After about eighteen months passed, Adam was nearing the completion of his first entire year in one school. Kristen had joined our day treatment program and was a regular, cooking and serving lunch to some severely disabled clients. She came to my office one day in April to brainstorm about ways to finance a summer arts camp for Adam in a nearby city. I directed her to some local charities that I knew could help. When she came up a few hundred dollars short, we took up a collection and I told her it was from a special charity. It took three buses and a mile walk for her to take him there. She’d spent the night on a bench in the bus station before returning the next day.
The regional orchestra that Adam performs with now is a five hour drive away. I saw him just after he graduated from college. “My mom’s crazy, but she loves me,” he said.

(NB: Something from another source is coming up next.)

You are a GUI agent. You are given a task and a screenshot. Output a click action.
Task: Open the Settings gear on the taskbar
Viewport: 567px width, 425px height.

The stories are my remembrances. Each of them is based on a true event in my work for Tompkins County Mental Health. I have changed the names and identifying information of every client, patient and co-worker except for Beau Saul, of the Ithaca Police Department, who I was fortunate enough to have as a partner. When confidentiality demanded it, I have changed details. The dialogue is my reconstruction of what was said at the time. I have felt honored to be let into the lives of so many individuals over the years. Their stories are a gift I have been given. Please enjoy them in the spirit with which they were written; to educate and inform.